Applying Projection before Aggregation similar to Find

Paolo_Bartolucci · September 25, 2024, 7:59pm

Hello all,
I want to apply a projection to limit the size of each document before I start my aggregation pipeline.

My document format is roughly:

sibilingField:""
metadata:{
    importantField:"...",
   extremlyLargeField:Binary(...)
}

In increasing the scale of my DB, I noticed that my aggregations became incredibly slow. After investigation, I have learned that the size of each document is the source of this latency. In using the explain() feature I noticed the Query that is executed at the start of each aggregation causes 95% of the latency. This is my current understanding of my problem.
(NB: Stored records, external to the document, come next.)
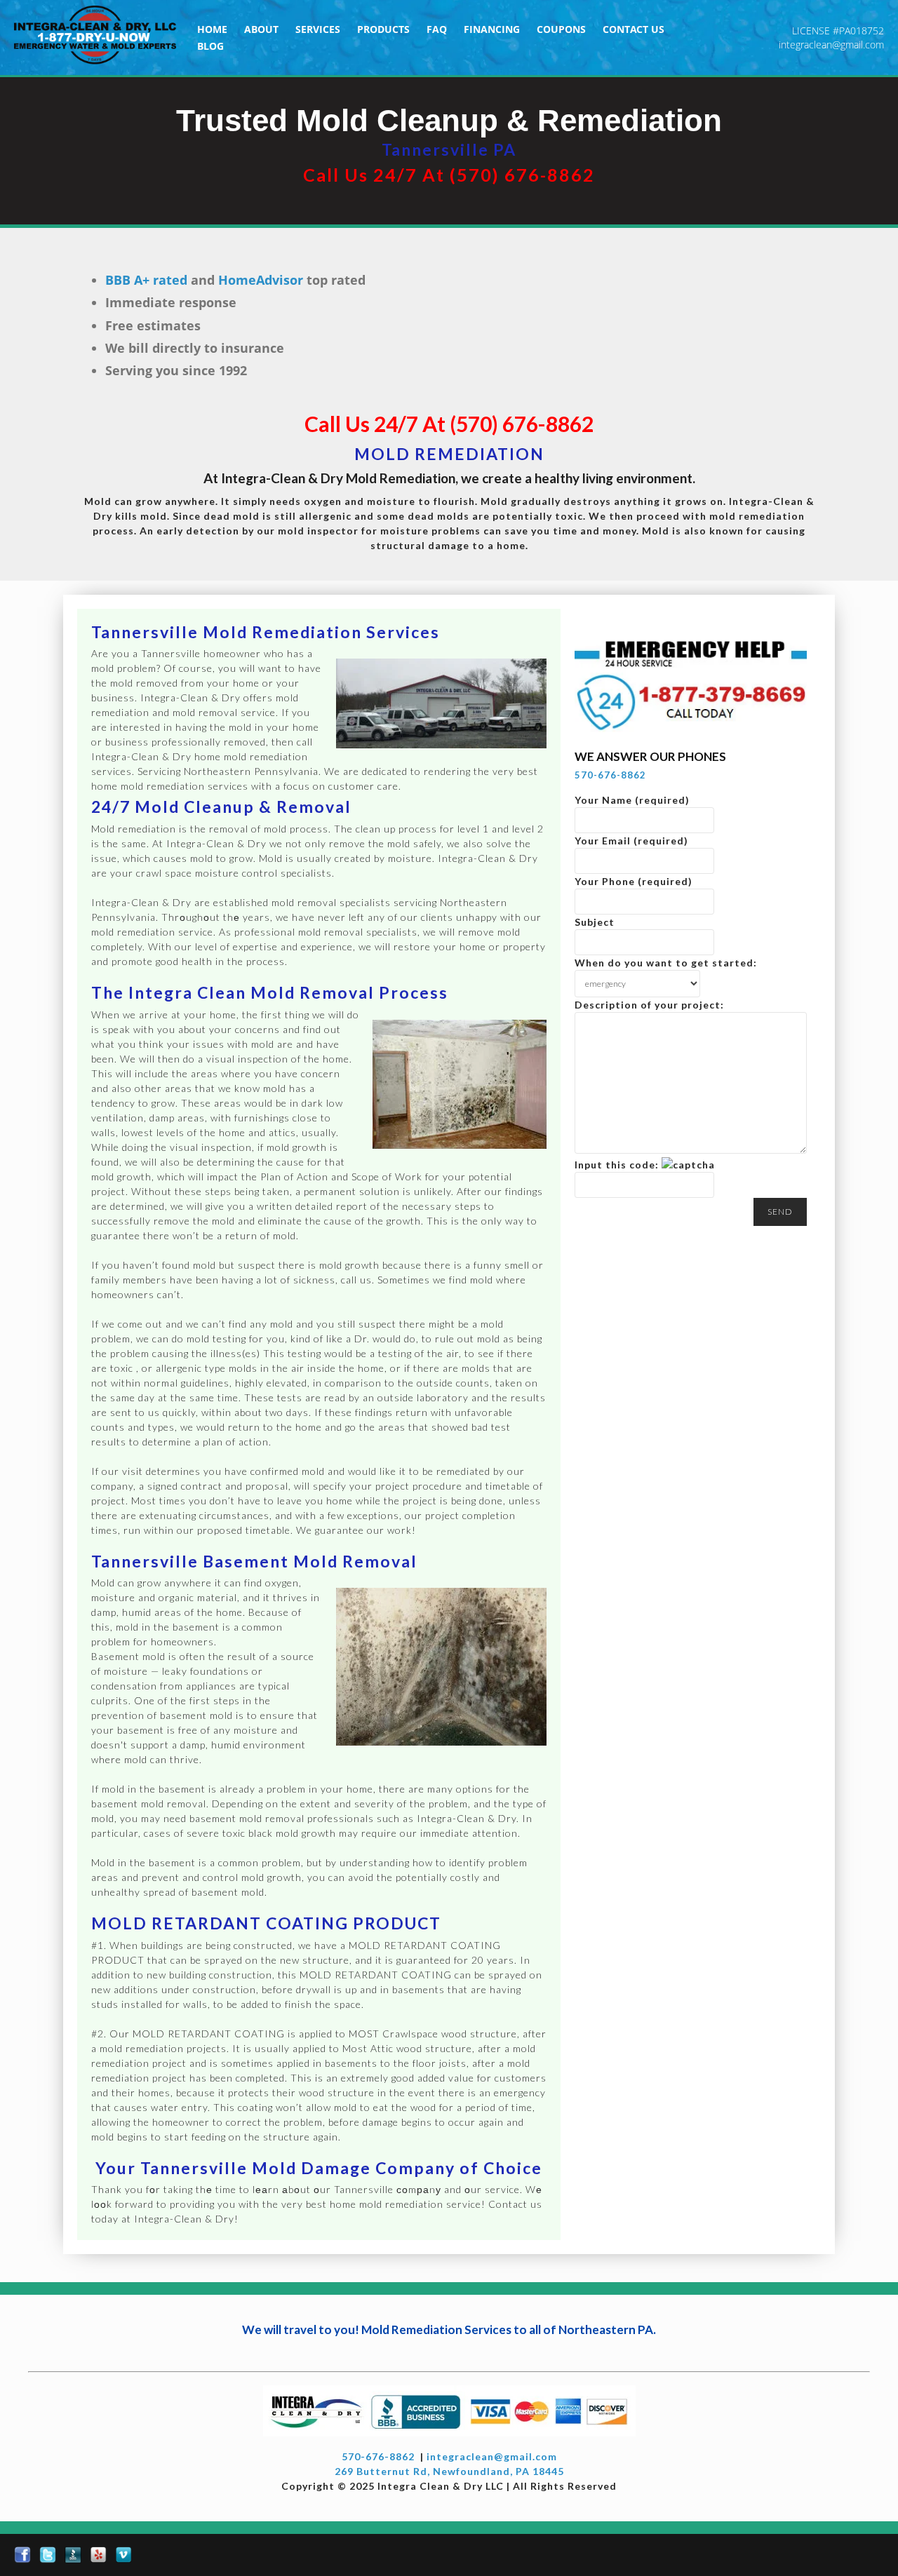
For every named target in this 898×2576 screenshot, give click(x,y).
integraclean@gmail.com (831, 44)
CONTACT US (633, 29)
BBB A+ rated (146, 279)
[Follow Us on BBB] (73, 2555)
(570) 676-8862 (522, 174)
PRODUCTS (383, 29)
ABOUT (261, 29)
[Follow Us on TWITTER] (47, 2555)
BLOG (210, 46)
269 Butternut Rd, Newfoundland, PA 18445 (449, 2471)
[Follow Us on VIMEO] (123, 2555)
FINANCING (492, 29)
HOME (212, 29)
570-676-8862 (610, 775)
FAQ (437, 29)
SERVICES (317, 29)
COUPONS (561, 29)
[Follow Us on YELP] (98, 2555)
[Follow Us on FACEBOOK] (22, 2555)
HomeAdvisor (260, 279)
For finding a solution, this is what I understand.
The same “Select *” Query that the aggregation executes is the same as a find({}). Given this, I want to omit the field that is incredible large and not used in my aggregation. With find({}) I can do: find({},{"metadata.extremlyLargeField:0}) which works and slashes my times! So therefore my goal should be completing the same on my aggregation.

Although, that does not exist. The obvious answer is to use the $project aggregation stage or $unset (which are understood as the same when only omitting), but that does not work either. The initial query time is still 95% of my latency. In the documentation it states that unused fields will be automatically omitted, but I noticed that my large field is very clearly not.
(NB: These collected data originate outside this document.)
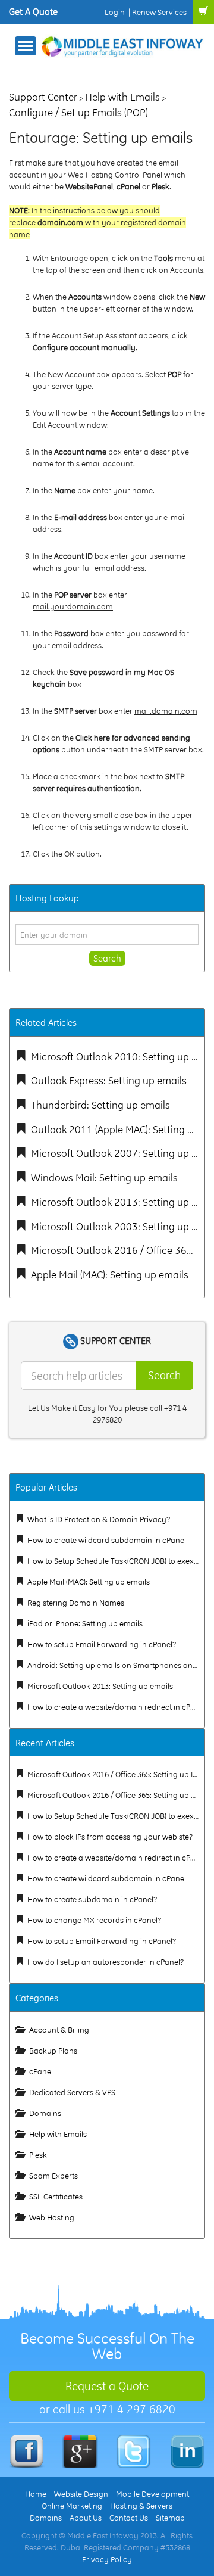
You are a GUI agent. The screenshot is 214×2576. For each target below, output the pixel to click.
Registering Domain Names (75, 1602)
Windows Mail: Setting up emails (104, 1177)
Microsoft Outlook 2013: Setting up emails (100, 1686)
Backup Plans (53, 2050)
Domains (45, 2113)
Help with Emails (122, 97)
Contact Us (128, 2517)
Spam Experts (53, 2175)
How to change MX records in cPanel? (94, 1920)
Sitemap (170, 2517)
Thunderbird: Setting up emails (100, 1105)
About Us (86, 2517)
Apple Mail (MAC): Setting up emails (109, 1274)
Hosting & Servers (141, 2505)
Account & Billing (59, 2029)
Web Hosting (51, 2217)
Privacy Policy (107, 2559)
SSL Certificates (56, 2196)
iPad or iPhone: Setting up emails (85, 1623)
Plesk (38, 2154)
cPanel (41, 2071)
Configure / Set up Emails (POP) (78, 112)
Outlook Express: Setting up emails (109, 1080)
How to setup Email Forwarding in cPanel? (101, 1644)
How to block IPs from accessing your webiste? (110, 1836)
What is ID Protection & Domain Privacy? (98, 1519)
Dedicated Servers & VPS (72, 2092)
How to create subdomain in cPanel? (92, 1899)
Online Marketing (72, 2505)
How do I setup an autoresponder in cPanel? (105, 1961)
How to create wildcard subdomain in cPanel (106, 1540)
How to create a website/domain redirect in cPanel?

There is a clear similarity between find() and what occurs at the start of every aggregation, but there is a very clear difference between the projection on find() and aggregation steps.

Given this preface, here is my question: How do I apply the same pre-fetch projection to the start of my aggregation?

steevej · September 25, 2024, 9:23pm

Can you share the explain plan?

What are the first stages of your aggregation?

What indexes to you have?

steevej · October 2, 2024, 4:53pm

@Paolo_Bartolucci, please followup on your thread.

One thing that comes to mind is that if a lot of use-cases, $project -out extremlyLargeField, then perhaps it is an indication that the field really belongs to an secondary collection.

This way, you won’t be penalized for the use cases that do not need it at the cost of having to do a $lookup when you really need it.

Considering, that documents are completely re-written to a new block when updated, having large binary fields, or large array is also detrimental for your write performances. So if your documents with extremlyLargeField has other fields that are dynamically updated, then moving the large field would be doubly benefical.

Paolo_Bartolucci · October 5, 2024, 8:30pm

Forum notifications lost in email.

I figured that moving the field to its own collection would solve this issue, and noted the solution as such. I was also able to solve my issue by replacing the Aggregation with my own code paired with a find that has the projection set to remove the large field.

Regardless of my own DB configuration, I am still curious about the details of how one would apply the same projection of a find, to the start of an Aggregation. Or, judging from your response, that this issue is the product of a unoptimally constructed Schema. Thanks!

system · October 10, 2024, 8:30pm

This topic was automatically closed 5 days after the last reply. New replies are no longer allowed.